Ji-Young menghabiskan hari-harinya mengurus rumah dan putrinya tanpa bantuan asisten atau pengasuh. Ji-Young sering kali merasa lelah karena kesehariannya yang tiada henti. Ji-Young juga sering merasa rindu dengan pekerjaan lamanya, yang dulu ia sukai. Untuk meringankan kerinduannya, Ji-Young beberapa kali mencoba melamar pekerjaan paruh waktu, sering mungurungkan niatnya karena terlalu banyak tanggung jawab di rumah. Kehidupan sehari-hari yang membosankan dan kelelahan perlahan-lahan mengubah Jiyeon tanpa dia sadari. Beberapa kali sang suami memperhatikan istrinya bertingkah seperti orang yang berbeda. Dae-hyun sedih dengan kondisi istrinya, ia tidak mau hal tersebut semakin membahayakan Ji Young.

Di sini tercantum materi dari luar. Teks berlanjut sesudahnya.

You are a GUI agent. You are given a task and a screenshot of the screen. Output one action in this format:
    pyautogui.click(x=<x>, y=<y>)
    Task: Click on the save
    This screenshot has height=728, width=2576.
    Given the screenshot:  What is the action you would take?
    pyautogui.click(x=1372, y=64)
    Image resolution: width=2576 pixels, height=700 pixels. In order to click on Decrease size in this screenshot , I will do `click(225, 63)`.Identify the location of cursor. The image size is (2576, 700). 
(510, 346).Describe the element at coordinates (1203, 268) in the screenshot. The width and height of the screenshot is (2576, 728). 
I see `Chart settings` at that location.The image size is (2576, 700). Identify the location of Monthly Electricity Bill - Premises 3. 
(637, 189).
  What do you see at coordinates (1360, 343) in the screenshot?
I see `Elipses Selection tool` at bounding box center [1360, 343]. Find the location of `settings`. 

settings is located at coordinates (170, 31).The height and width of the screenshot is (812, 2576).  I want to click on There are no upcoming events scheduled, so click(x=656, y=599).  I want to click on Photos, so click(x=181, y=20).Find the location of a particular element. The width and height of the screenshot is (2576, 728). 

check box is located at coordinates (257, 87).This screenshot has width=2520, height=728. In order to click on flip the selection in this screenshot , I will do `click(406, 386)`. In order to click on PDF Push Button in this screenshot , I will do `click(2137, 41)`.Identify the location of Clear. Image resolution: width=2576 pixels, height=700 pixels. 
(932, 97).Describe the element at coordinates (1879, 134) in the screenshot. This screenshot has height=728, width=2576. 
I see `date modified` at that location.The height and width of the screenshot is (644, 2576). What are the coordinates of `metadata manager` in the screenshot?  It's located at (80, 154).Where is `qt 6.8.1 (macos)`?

Film Kim Ji-Young Born: 1982 sangat memancing emosi lewat alur dan dialog yang ditampilkan. Dialog dan adegannya secara realistis menggambarkan betapa beratnya beban hidup seorang perempuan sejak kecil, dewasa hingga menikah. Melalui karakter Ji Young, penonton memahami betapa rumitnya dilema dan gejolak emosi yang dihadapi wanita.Dia bekerja keras untuk belajar tetapi tidak menerima dukungan yang dia butuhkan untuk mengejar karir impiannya. Ia juga selalu bekerja keras dalam pekerjaan rumah tangga namun tidak pernah dihargai dan dianggap hanya melakukan apa yang seharusnya dilakukan perempuan. Konflik tersebut mengandung kritik patriarki yang menggambarkan kehidupan keluarga dalam masyarakat yang menghormati hak istimewa anak laki-laki.
Betapapun modernnya Korea saat ini, pandangan ini menunjukkan bahwa masih ada masyarakat yang memiliki pola pikir konservatif. Terlihat pada adegan dimana ibu Dae Hyun mengharapkan Ji Young tanpa kenal lelah membantunya menyiapkan makan malam, sedangkan Dae Hyun duduk diam tanpa melakukan apa pun. Film ini menjelaskan bahwa kehidupan setelah menikah bukanlah hal yang mudah. Pernikahan bukan hanya sekedar saling cinta tetapi juga merupakan cara untuk menghubungkan kehidupan dua keluarga. Bukan berarti kita harus takut dengan pernikahan, film ini mengingatkan kita untuk mempersiapkan diri secara mental dan fisik untuk menghadapi segala rintangan kehidupan berumah tangga.Terlepas dari lingkungan keluarga, baik modern atau konservatif seperti yang digambarkan kisah Ji Young, kehidupan pernikahan adalah tanggung jawab kedua belah pihak.
Film Kim Ji Young Born: 1982 merupakan film yang menyoroti bahwa kehidupan seorang wanita tidaklah sederhana.Empati terhadap perempuan seringkali dipandang sebelah mata, terutama pada masyarakat yang masih berpandangan konservatif.Beban dan tekanan terus muncul mulai dari masa kanak-kanak hingga pernikahan.Perempuan juga perlu diapresiasi atas segala kerja keras yang dilakukannya. Melalui apresiasi sederhana dan dukungan emosional dari orang-orang terkasih atas usahanya, wanita akan merasa dihargai.